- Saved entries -
========
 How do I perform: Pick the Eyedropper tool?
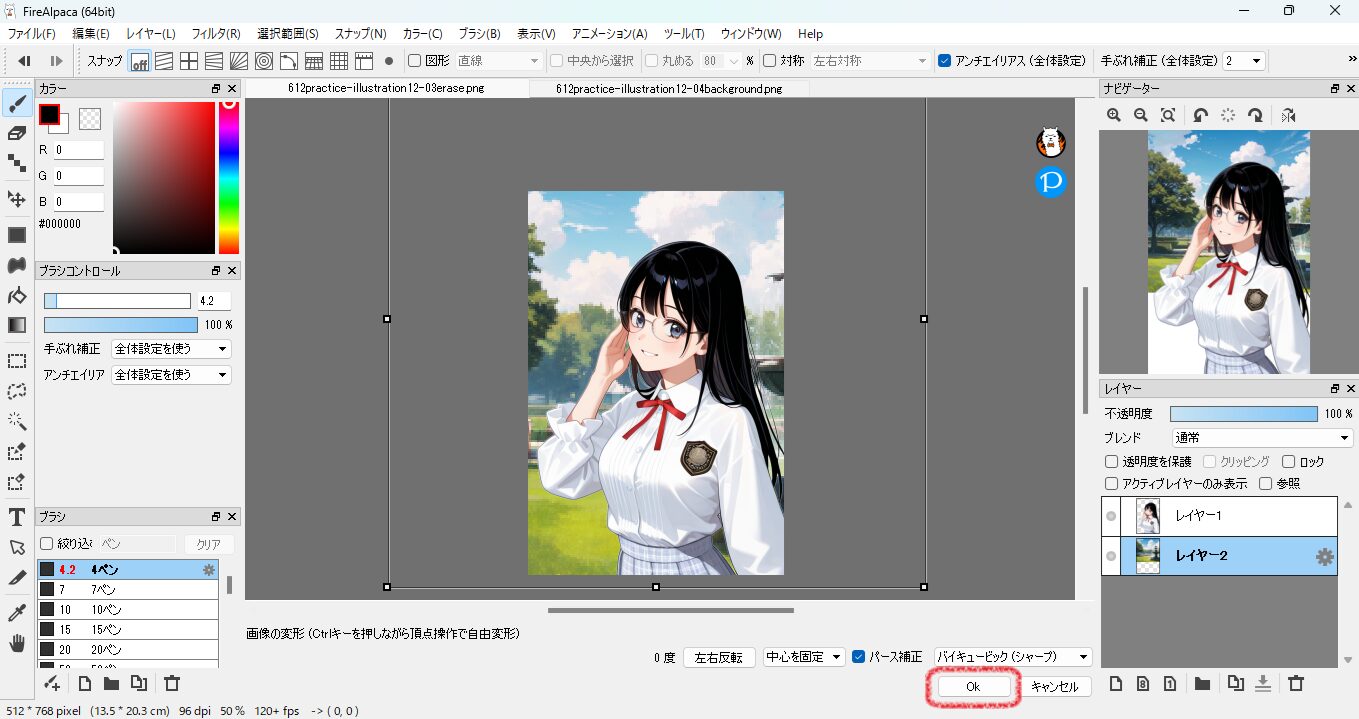tap(16, 612)
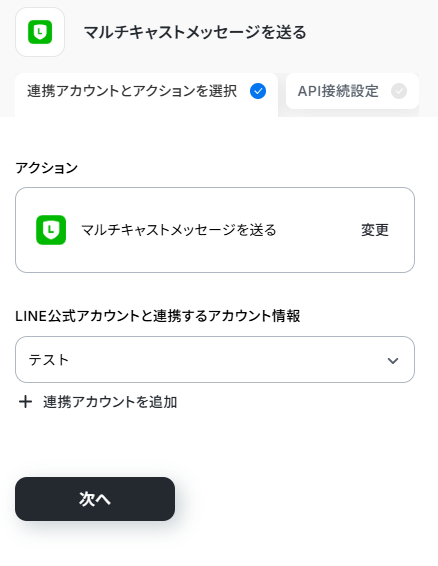Click the アクション section label
The height and width of the screenshot is (566, 438).
pyautogui.click(x=47, y=168)
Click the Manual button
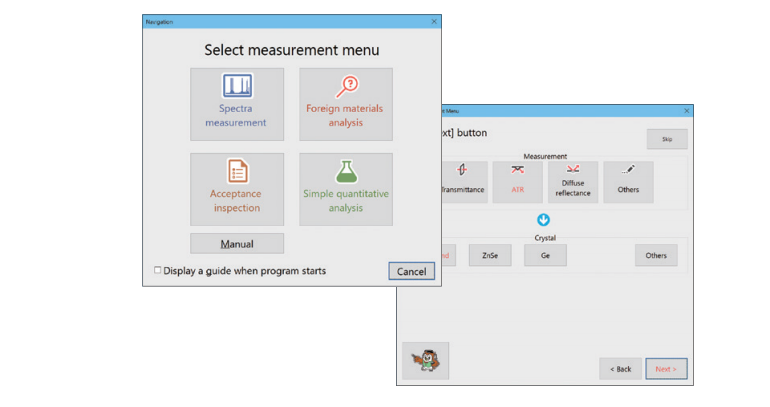Screen dimensions: 770x407 [x=237, y=244]
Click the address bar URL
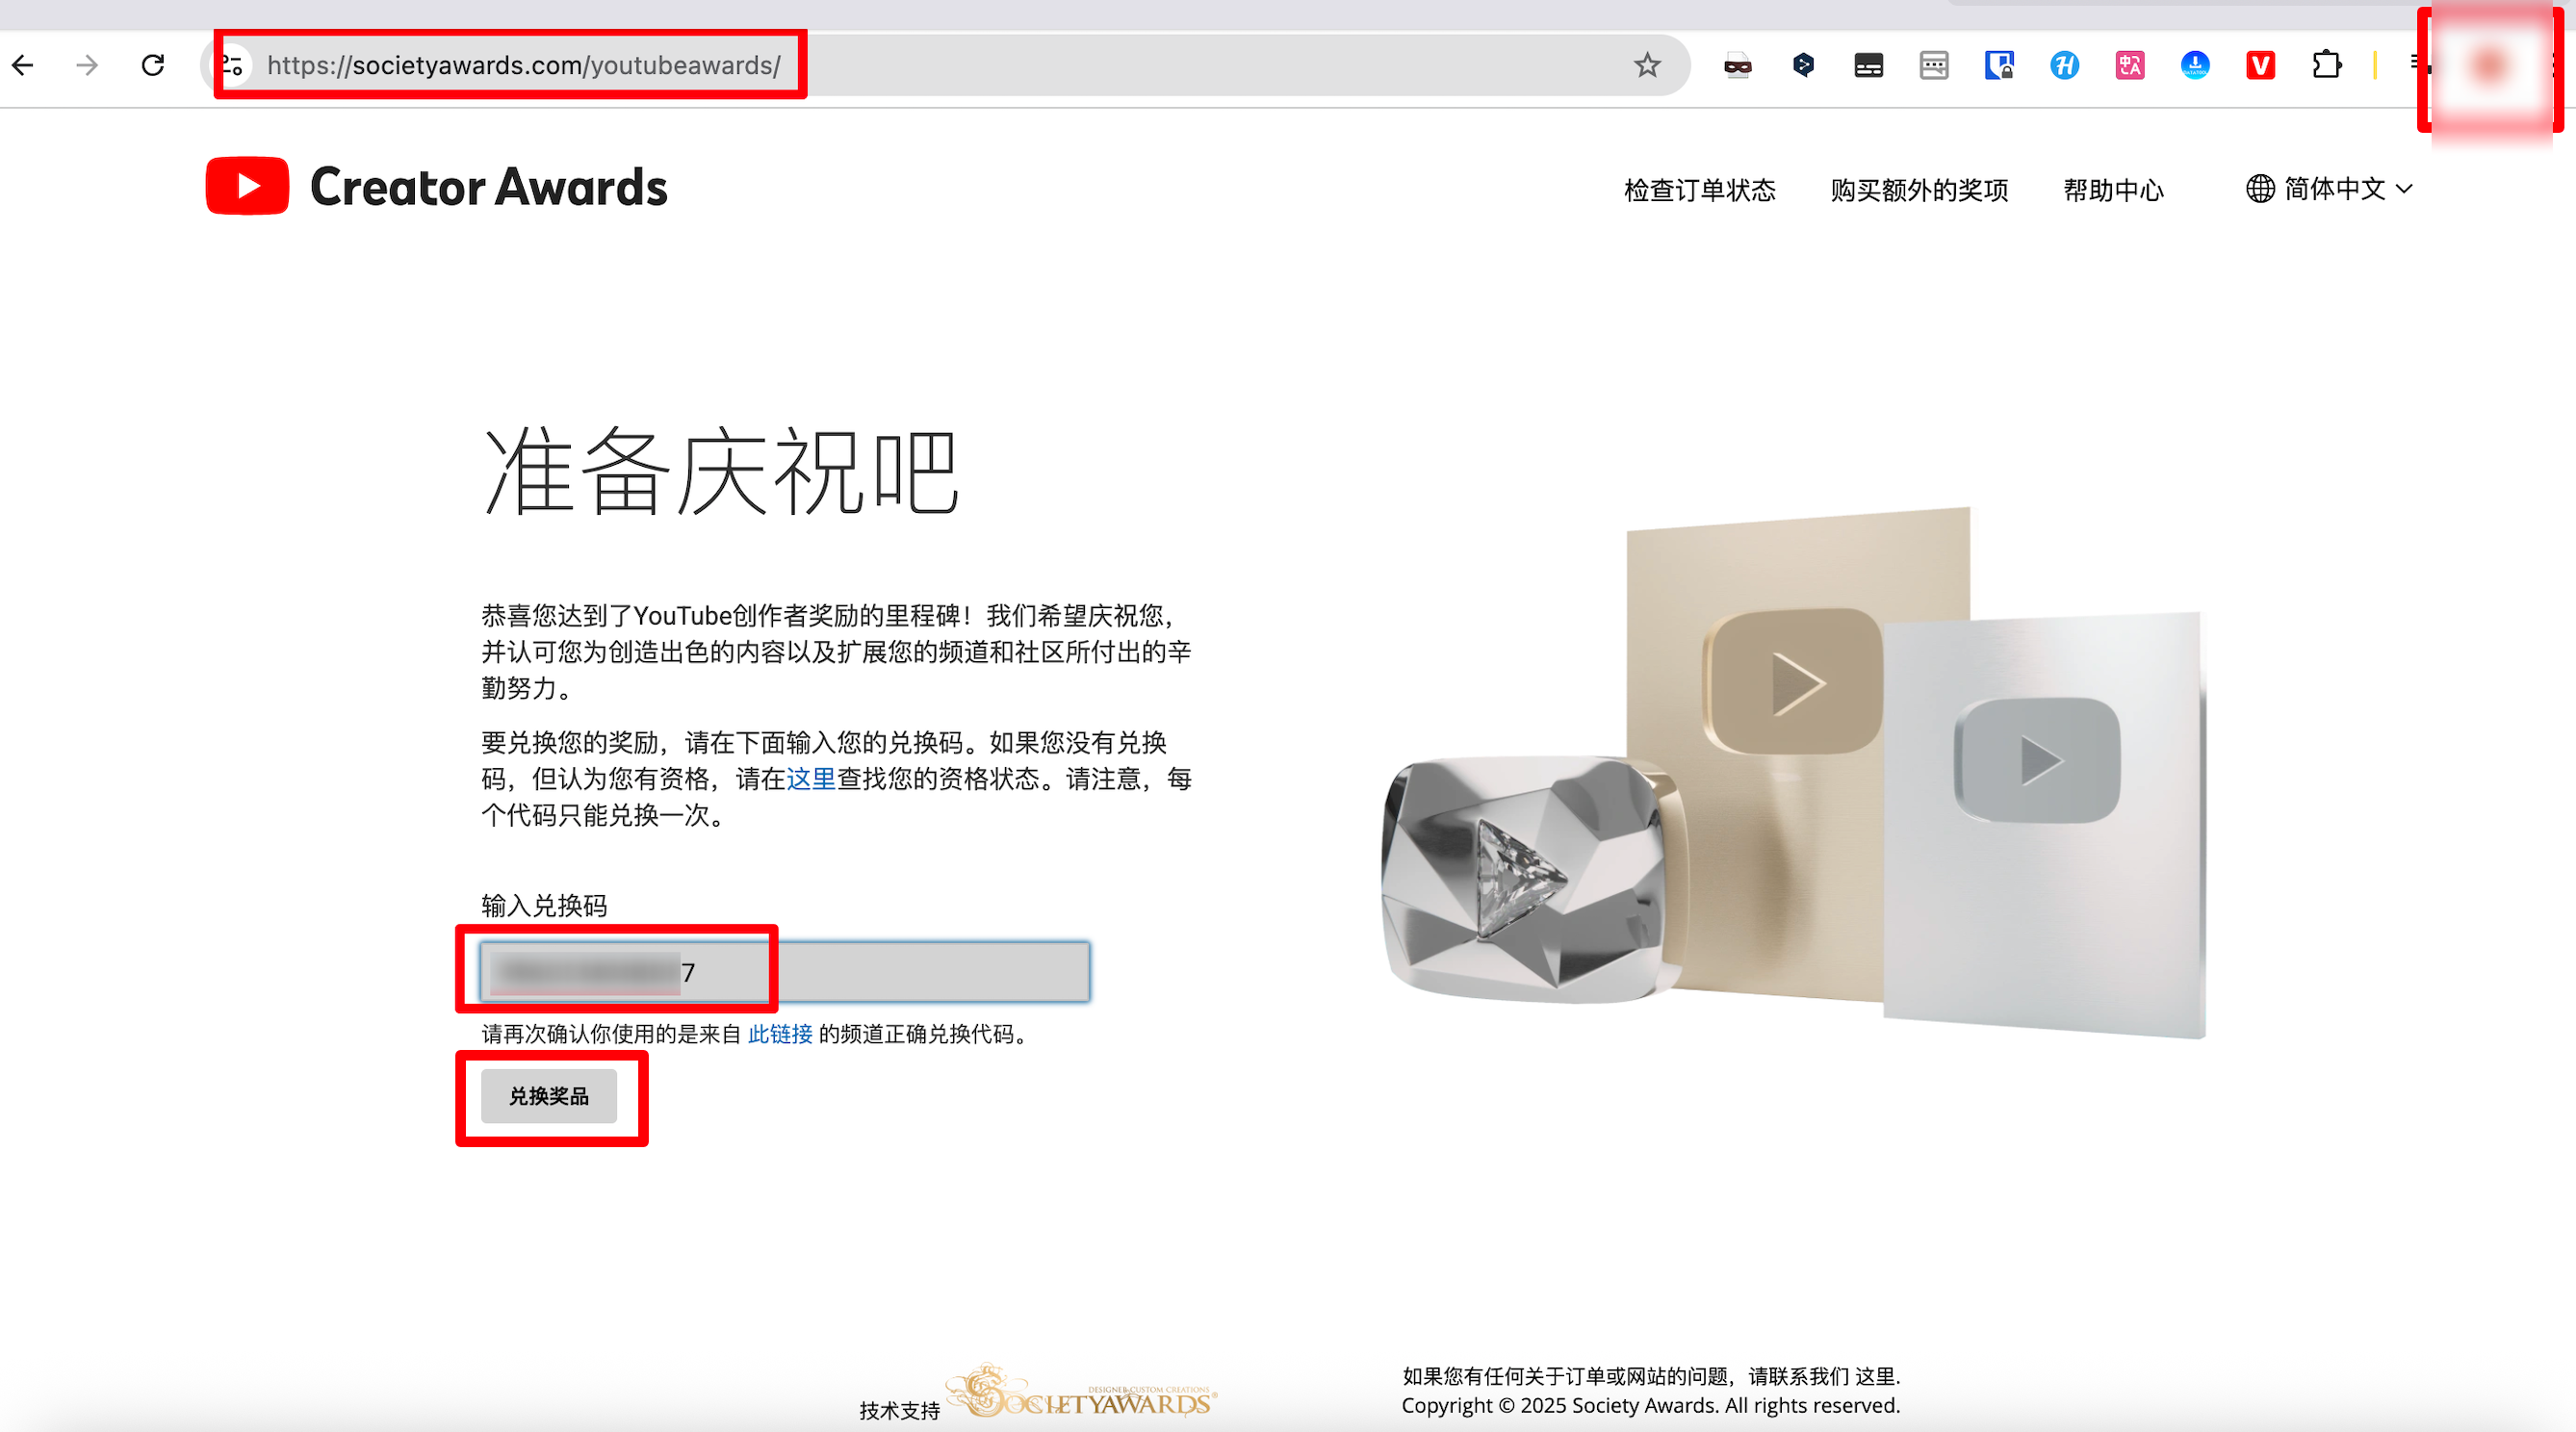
========
- To do -
Every line above gets copied exactly; none of the pictures do.

- Response box -
 How do I perform: Pick the Eyedropper tool?
tap(16, 612)
Click the アクション section label
The height and width of the screenshot is (566, 438).
pyautogui.click(x=47, y=168)
Click the Manual button
Screen dimensions: 770x407 [x=237, y=244]
Click the address bar URL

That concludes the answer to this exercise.